=== Written exercise 1 ===
Return the stretch of the Kalman filtering tutorial from "# first you" through "libraries (.so files)", copied word for word.

=== Selected excerpt ===
Kalman filtering on time series

Setup environment for tutorials

This notebook gives an example of Met.no data post-processing to correct temperature forecasts based on comparison to observations. The following steps are described:

  1. Loading required python modules and setting path to Shyft installation

  2. Generate synthetic data for temperature observations and forecasts time-series

  3. Calculate the bias time-series using Kalman filter

  4. Apply bias to forecasts

  5. Plot the results

1. Loading required python modules and setting path to Shyft installation

# first you should import the third-party python modules which you'll use later on
# the first line enables that figures are shown inline, directly in the notebook
%matplotlib inline
import os
from os import path
import sys
from matplotlib import pyplot as plt
# once the shyft_path is set correctly, you should be able to import shyft modules

from shyft.hydrology import shyftdata_dir

# if you have problems here, it may be related to having your LD_LIBRARY_PATH
# pointing to the appropriate libboost_python libraries (.so files)

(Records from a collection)
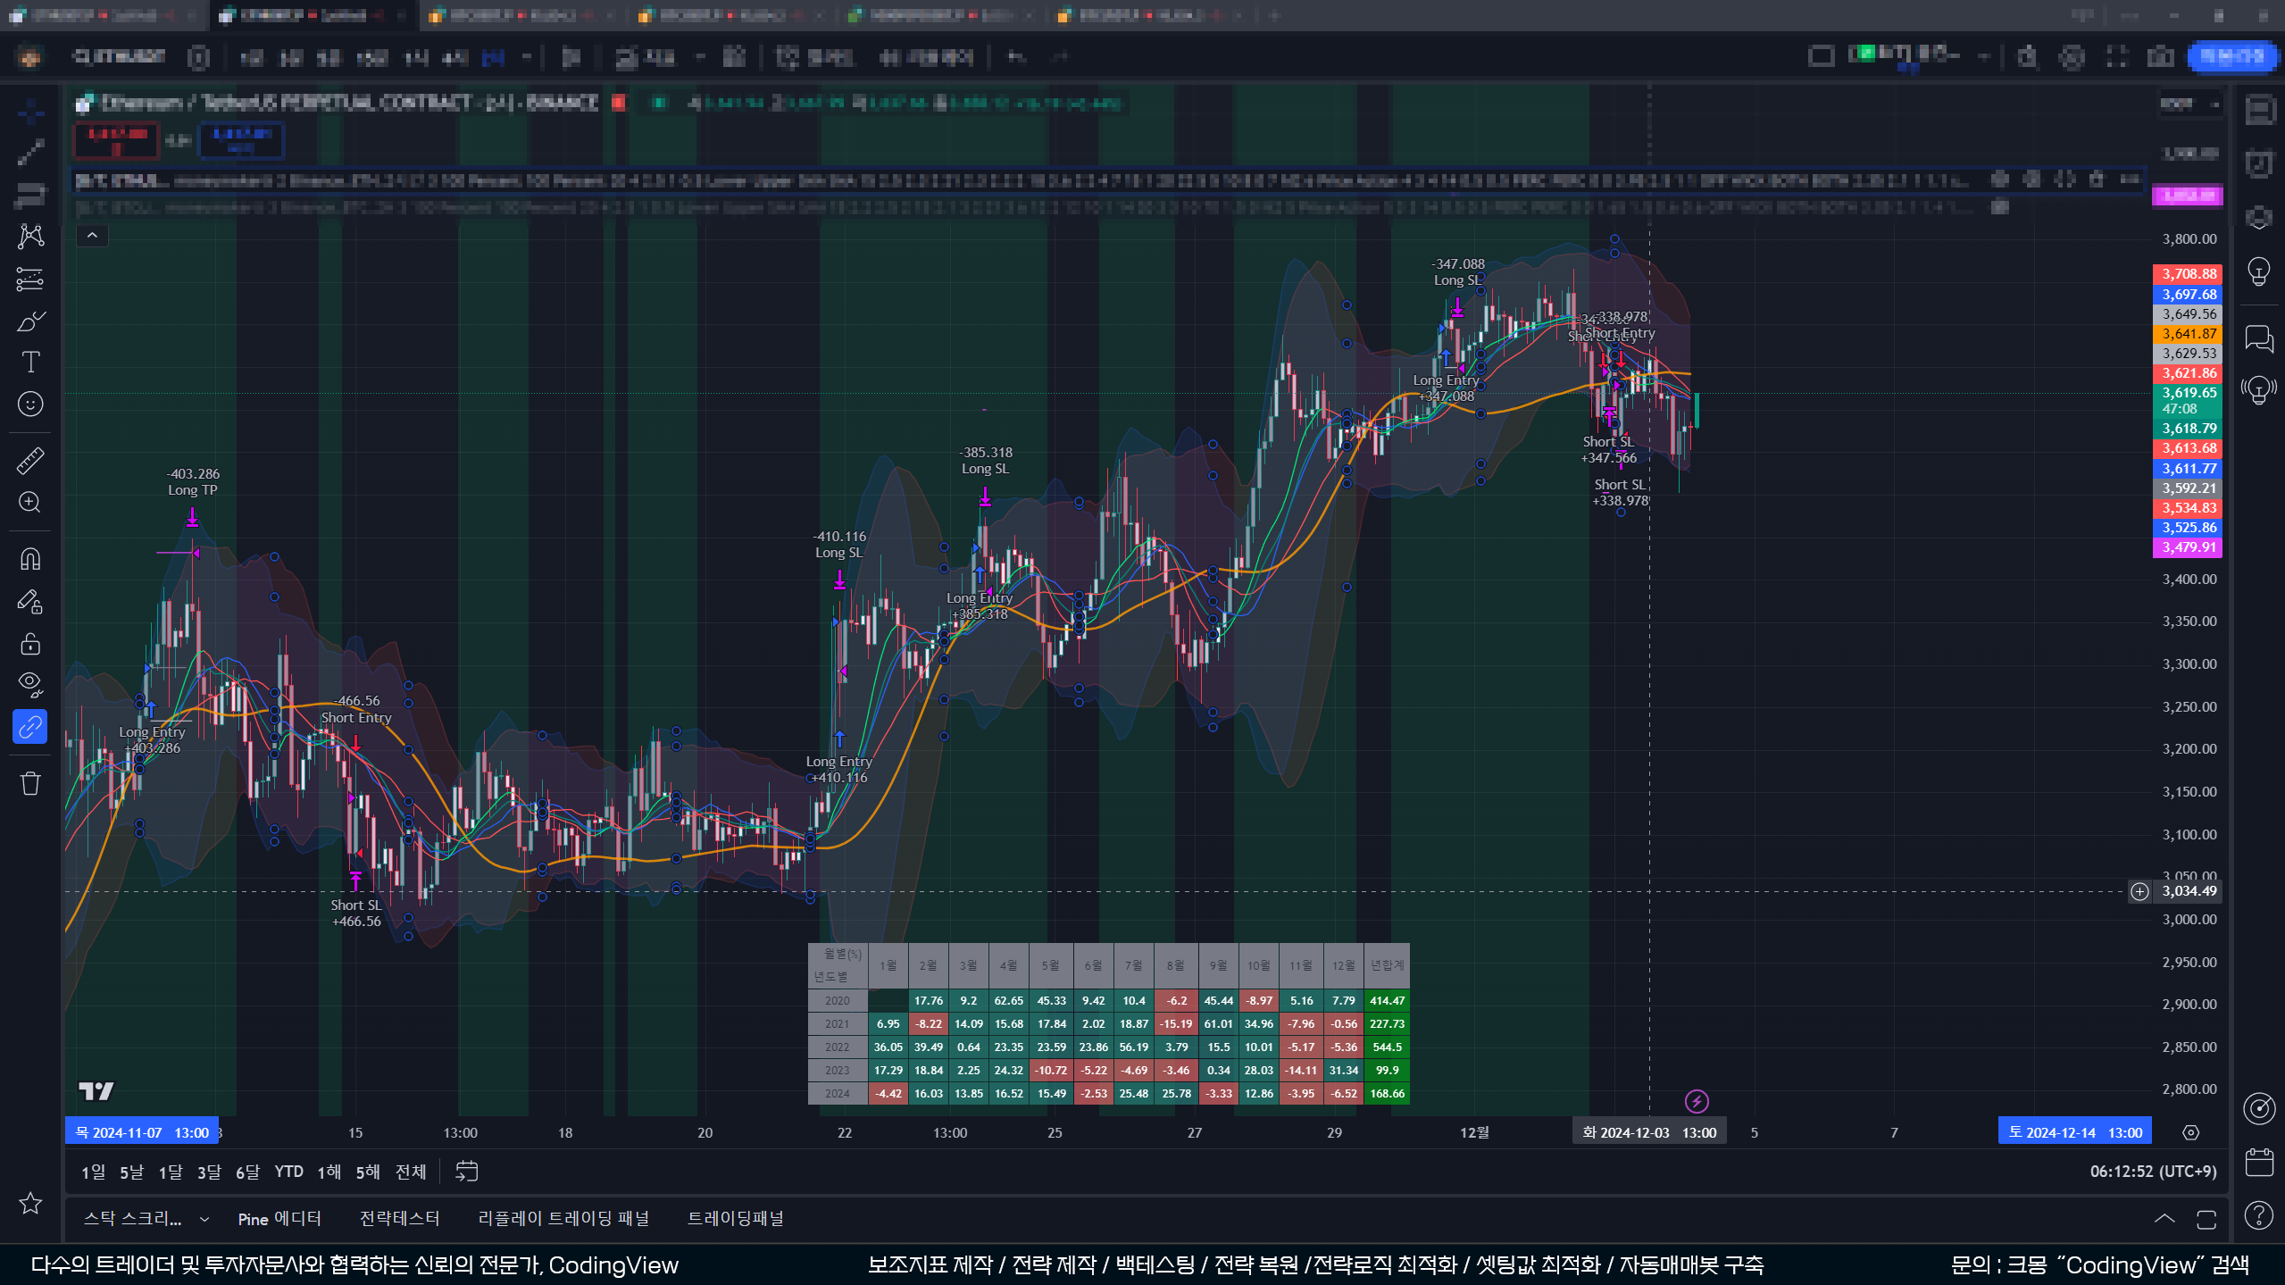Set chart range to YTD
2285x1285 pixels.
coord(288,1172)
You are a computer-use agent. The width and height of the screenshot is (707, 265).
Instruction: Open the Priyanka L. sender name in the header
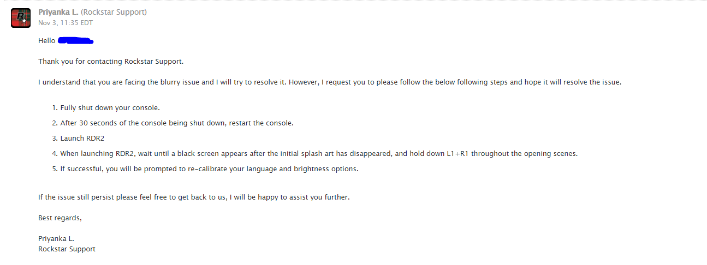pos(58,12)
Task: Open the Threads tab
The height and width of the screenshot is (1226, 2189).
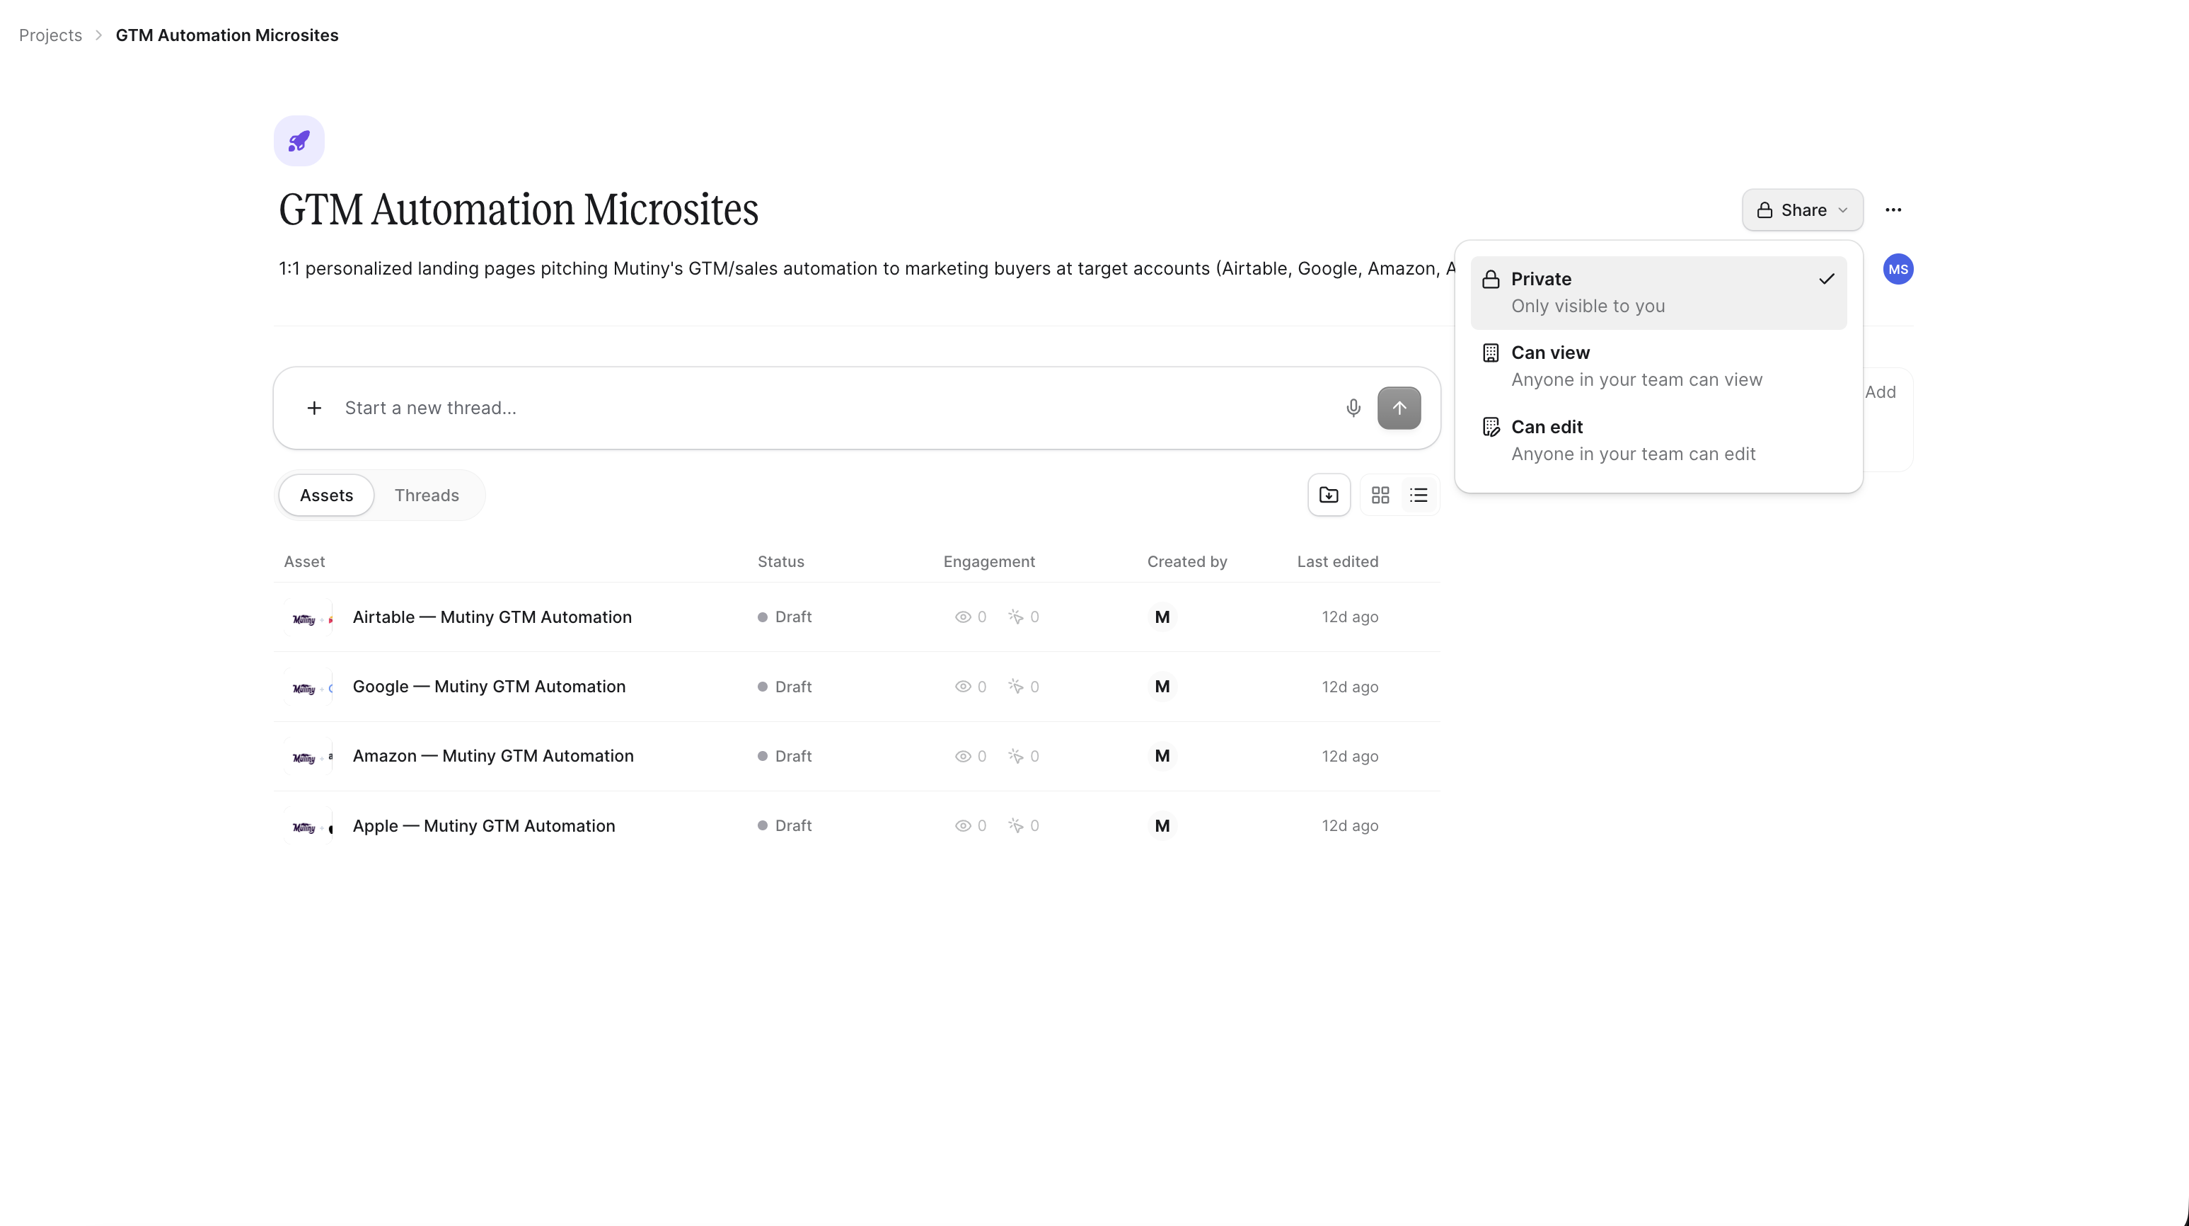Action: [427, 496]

=== Written exercise 2 ===
Count the lines of the records above that contain the string "width", and reply with that number alone.

=== Correct answer 1 ===
# first you should import the third-party python modules which you'll use later on
# the first line enables that figures are shown inline, directly in the notebook
%matplotlib inline
import os
from os import path
import sys
from matplotlib import pyplot as plt
# once the shyft_path is set correctly, you should be able to import shyft modules

from shyft.hydrology import shyftdata_dir

# if you have problems here, it may be related to having your LD_LIBRARY_PATH
# pointing to the appropriate libboost_python libraries (.so files)

=== Correct answer 2 ===
2